> What to do
A verbatim reproduction of the lines below, from the line containing "Where should I click to: Enable" through the line containing "This screenshot has width=749, height=421.", both ends included, is the whole required output.

[[ Excerpted data open ]]

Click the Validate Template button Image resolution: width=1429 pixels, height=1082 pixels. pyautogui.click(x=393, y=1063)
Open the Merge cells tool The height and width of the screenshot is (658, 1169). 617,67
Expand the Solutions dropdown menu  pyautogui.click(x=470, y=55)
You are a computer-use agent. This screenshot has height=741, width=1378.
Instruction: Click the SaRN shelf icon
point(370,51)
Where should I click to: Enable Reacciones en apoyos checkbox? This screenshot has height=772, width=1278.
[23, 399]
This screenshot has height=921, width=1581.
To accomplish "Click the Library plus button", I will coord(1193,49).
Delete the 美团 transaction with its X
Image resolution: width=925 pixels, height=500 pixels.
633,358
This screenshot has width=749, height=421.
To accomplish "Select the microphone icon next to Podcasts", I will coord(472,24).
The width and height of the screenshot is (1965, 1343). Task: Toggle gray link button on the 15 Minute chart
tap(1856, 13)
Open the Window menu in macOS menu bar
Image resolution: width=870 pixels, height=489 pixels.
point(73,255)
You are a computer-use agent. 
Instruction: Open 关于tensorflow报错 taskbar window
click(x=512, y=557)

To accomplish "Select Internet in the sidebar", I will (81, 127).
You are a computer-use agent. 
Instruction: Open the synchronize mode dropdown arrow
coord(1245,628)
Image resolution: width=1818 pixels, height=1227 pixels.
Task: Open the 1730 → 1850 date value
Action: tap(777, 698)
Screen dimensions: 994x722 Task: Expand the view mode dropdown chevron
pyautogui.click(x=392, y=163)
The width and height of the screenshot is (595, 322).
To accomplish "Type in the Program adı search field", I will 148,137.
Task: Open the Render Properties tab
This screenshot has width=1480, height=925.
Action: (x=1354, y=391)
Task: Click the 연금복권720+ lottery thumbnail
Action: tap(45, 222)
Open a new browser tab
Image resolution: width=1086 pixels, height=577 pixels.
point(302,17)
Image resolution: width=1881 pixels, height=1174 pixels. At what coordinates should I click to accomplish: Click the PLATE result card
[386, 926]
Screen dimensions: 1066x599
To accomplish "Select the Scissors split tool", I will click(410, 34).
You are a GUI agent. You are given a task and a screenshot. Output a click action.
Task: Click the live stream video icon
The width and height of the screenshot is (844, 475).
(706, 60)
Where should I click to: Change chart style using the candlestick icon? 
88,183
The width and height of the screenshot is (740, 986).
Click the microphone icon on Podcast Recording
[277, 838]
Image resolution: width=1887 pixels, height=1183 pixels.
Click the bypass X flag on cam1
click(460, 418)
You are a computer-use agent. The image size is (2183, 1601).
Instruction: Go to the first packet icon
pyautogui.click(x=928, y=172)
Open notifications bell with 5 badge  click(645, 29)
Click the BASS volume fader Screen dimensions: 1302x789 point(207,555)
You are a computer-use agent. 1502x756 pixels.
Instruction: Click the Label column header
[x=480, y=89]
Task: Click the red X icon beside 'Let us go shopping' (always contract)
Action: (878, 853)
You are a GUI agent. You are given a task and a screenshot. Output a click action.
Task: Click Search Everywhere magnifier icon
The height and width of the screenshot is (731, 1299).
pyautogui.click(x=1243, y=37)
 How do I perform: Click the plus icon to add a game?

[[ Excerpted data closed ]]

> Task response
Where should I click to: Enable Reacciones en apoyos checkbox? This screenshot has height=772, width=1278.
[23, 399]
This screenshot has height=921, width=1581.
To accomplish "Click the Library plus button", I will coord(1193,49).
Delete the 美团 transaction with its X
Image resolution: width=925 pixels, height=500 pixels.
633,358
This screenshot has width=749, height=421.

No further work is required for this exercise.